The fight over the proposed Sgt. Jasper PUD isn’t my fight. In fact, I really don’t care too much about it.

That said, I do take a particular delight in seeing the Harleston Village-South of Broad neo-NIMBYs losing their collective shit because of an expected influx of new neighbors, if only because it’s fun to watch the well-to-do get in a tizzy. 

But as much as my middle-class miscreant self enjoys a bit of 1% schadenfreude, the anti-PUD crowd has a point: parking is going to suck and traffic is going to be a constant mess. (Thanks to the PUD, an additional 200 new residential units will be added to the area. Some could have only one occupant, others two or more, so figuring out how many people the PUD will bring to the area is difficult to quantify.)

All of this is why I can’t stand the spin coming from the PUD’s developers, the Beach Company, and particularly the PR sharts proclaiming that the new mixed-use complex will actually decrease traffic. Or as Paul Bowers reported last week:

Scott Parker, the urban planner working for the Beach Company, says that in the broader picture of the peninsula, increasing the housing stock within walking or bicycling distance of major workplaces — including the College of Charleston and the Medical University of South Carolina — means fewer cars coming and going from the suburbs every day at rush hour.

“Any time you’re talking about new development, most people are concerned about congestion,” Parker says. “When you say some new development is coming, it means more cars, which means it’s more difficult to move around. And the reality with the Jasper is it’s actually the opposite. New development means less cars, because when you have folks that are living here that are working in these locations, they don’t get in their car to go to work. So literally you’re taking cars out of the system.”

In an interview with The Post and Courier’s Frank Wooten — who wrote a markedly lucid and somewhat funny column for a change — Parker spat out the same bit of walkability-spin again:

As for concerns that the project would intensify motor vehicle traffic, DesignWorks co-founder Scott Parker, who’s working with The Beach Company on the plan, offered this counter-argument:

“The more people living there, the less people will be driving to work.”

Before dismissing that notion as scary and confusing, consider Parker’s expert assertion that residents of the new Jasper would be within walking and biking distance of the medical district, the King-Broad business district and the College of Charleston.

That’s all well and good if downtown Charleston actually was a hub of corporate activity. Aside from MUSC and CofC, downtown’s biggest and primary industry is the service industry, which is centered on tourism and food and beverage. Chances are, these folks won’t be able to afford what we’ll assume will be the PUD’s sky-high rents. And aside from a small murder of daddy-money bros and co-eds, plus a few MUSC and CofC employees, the PUD will largely be the home address for folks who simply want to live in downtown Charleston.

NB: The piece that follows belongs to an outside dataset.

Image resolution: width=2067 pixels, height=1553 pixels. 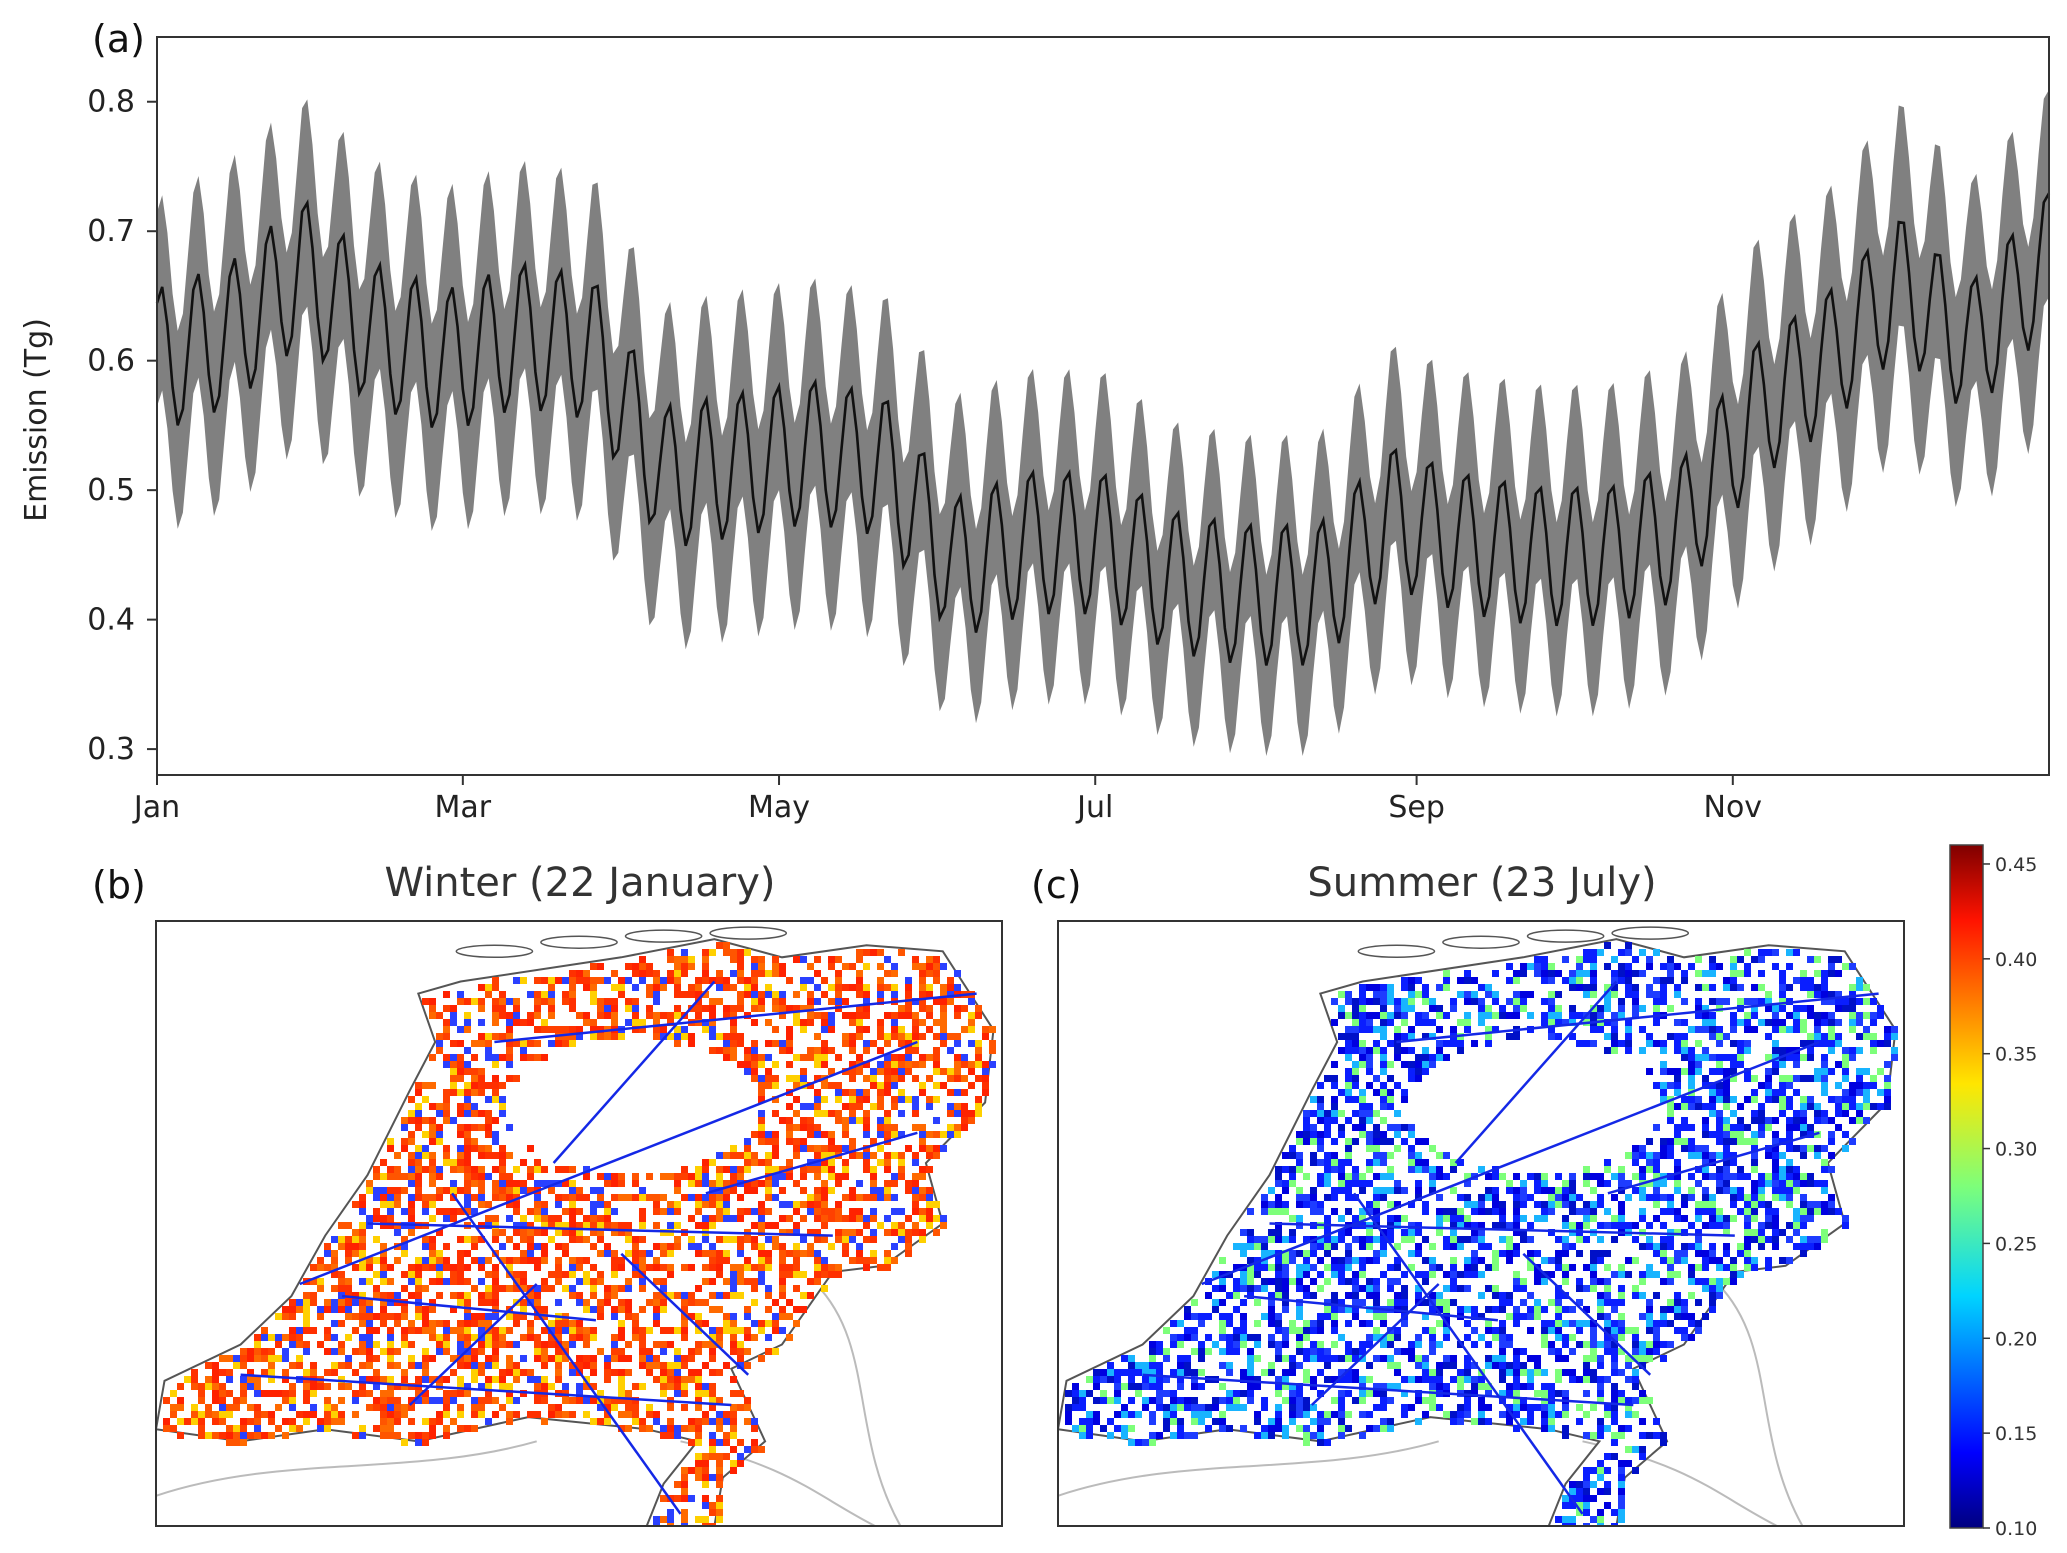 What do you see at coordinates (346, 1468) in the screenshot?
I see `border-line` at bounding box center [346, 1468].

Now, those folks might be young professionals in the Holy City’s burgeoning tech industry, but if they are, they’ll still likely get in their cars everyday and go to work. So once again, traffic will increase.

More likely, Harleston’s newest residents will be empty nesters looking to downsize into a life of forever vacay leisure — and they’ll be bringing their cars along with them. And with no jobs, they’ll be looking for something to do. Obviously, you can only tour graveyards downtown for so long, so you can guarantee they’ll be driving in and out of PUD parking all day long.

And don’t even get me started on the folks who’ll park on the street, residential parking permit or not. Even if they don’t do it over-night or the like, you can guarantee there will be plenty of folks who do it here and there because it’s convenient and really, officer, it was only for like five minutes.

So anyone who is arguing that the PUD will actually reduce traffic and not impact parking, please stop. No one believes it. Not for a second.